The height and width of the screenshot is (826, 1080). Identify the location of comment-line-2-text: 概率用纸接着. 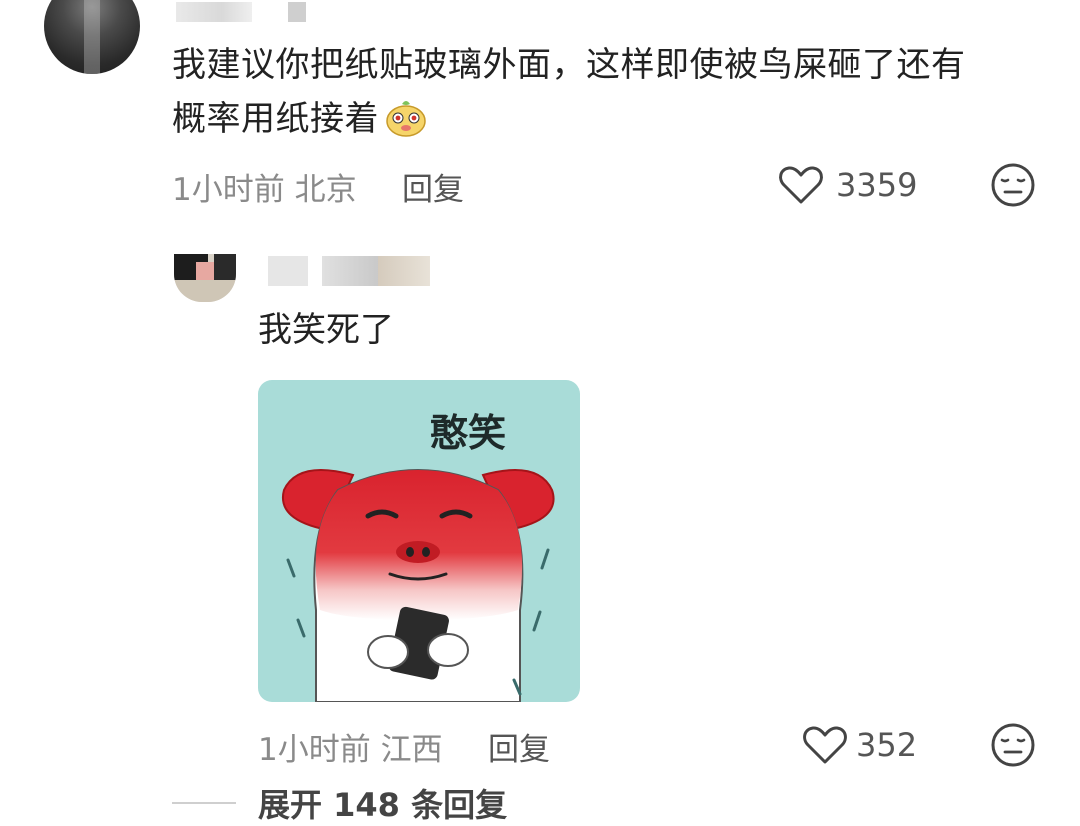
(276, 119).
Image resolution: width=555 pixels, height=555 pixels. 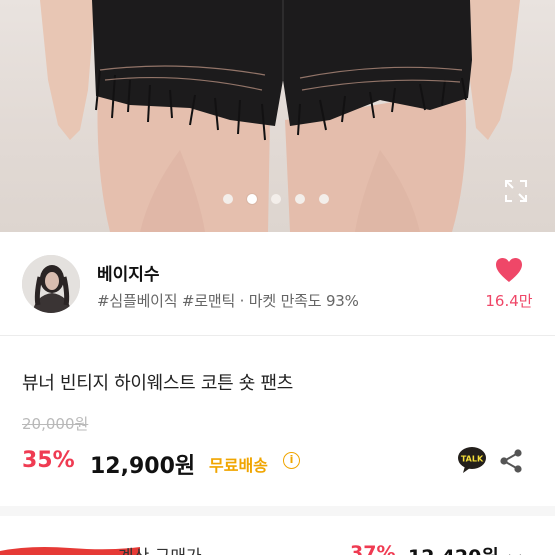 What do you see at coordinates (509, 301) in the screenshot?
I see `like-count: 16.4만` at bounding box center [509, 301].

...

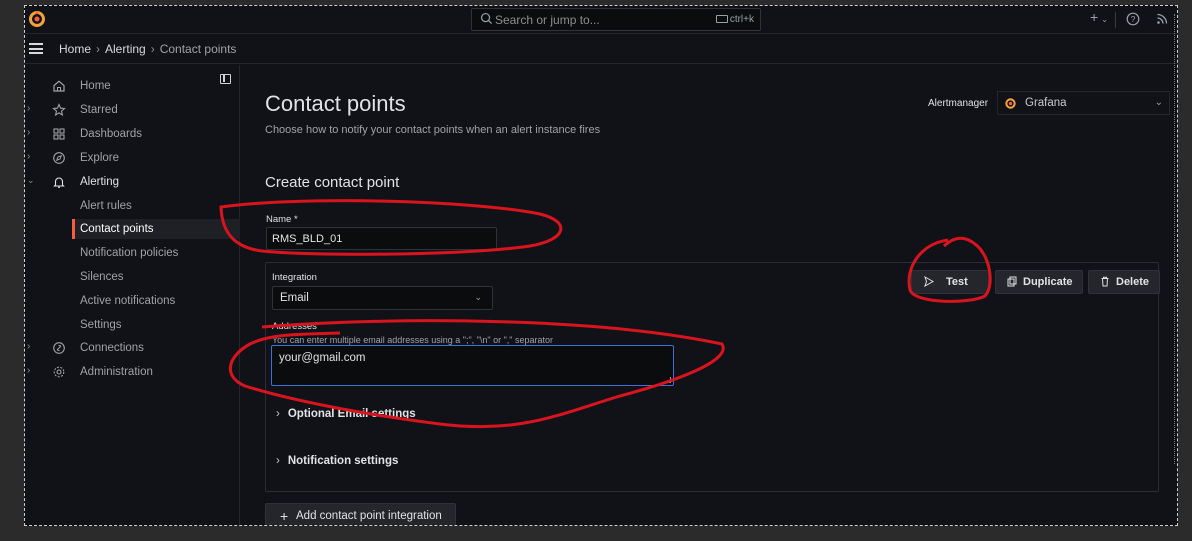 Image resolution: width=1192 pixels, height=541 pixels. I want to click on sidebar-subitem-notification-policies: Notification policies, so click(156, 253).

...

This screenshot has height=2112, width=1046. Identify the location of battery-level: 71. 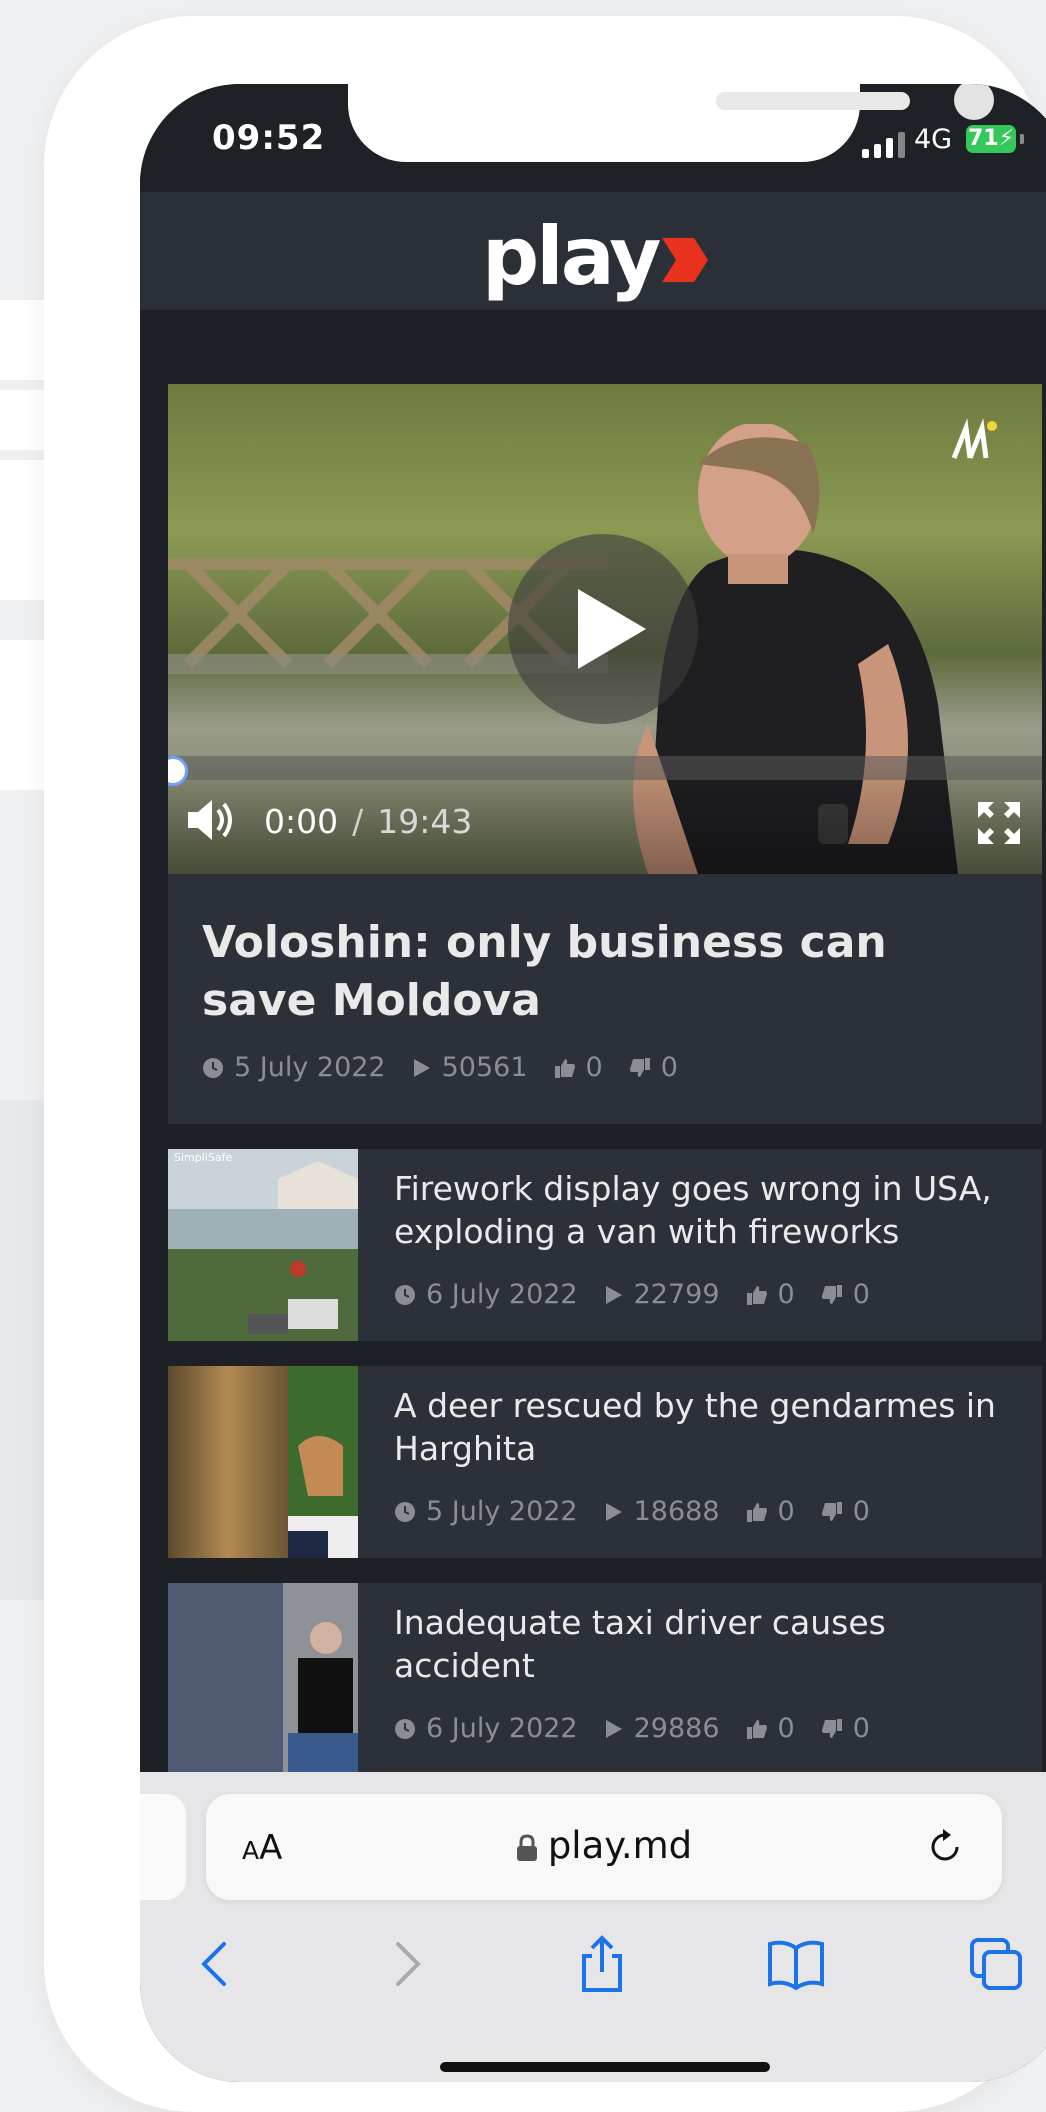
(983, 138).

**What is required**
Reproduce every line of the records from the line containing "The height and" down to the line containing "(276, 119).", including both of those lines, and leave the pictures out of your answer.

**Finished exercise**
The height and width of the screenshot is (826, 1080). Identify the location of comment-line-2-text: 概率用纸接着. 
(276, 119).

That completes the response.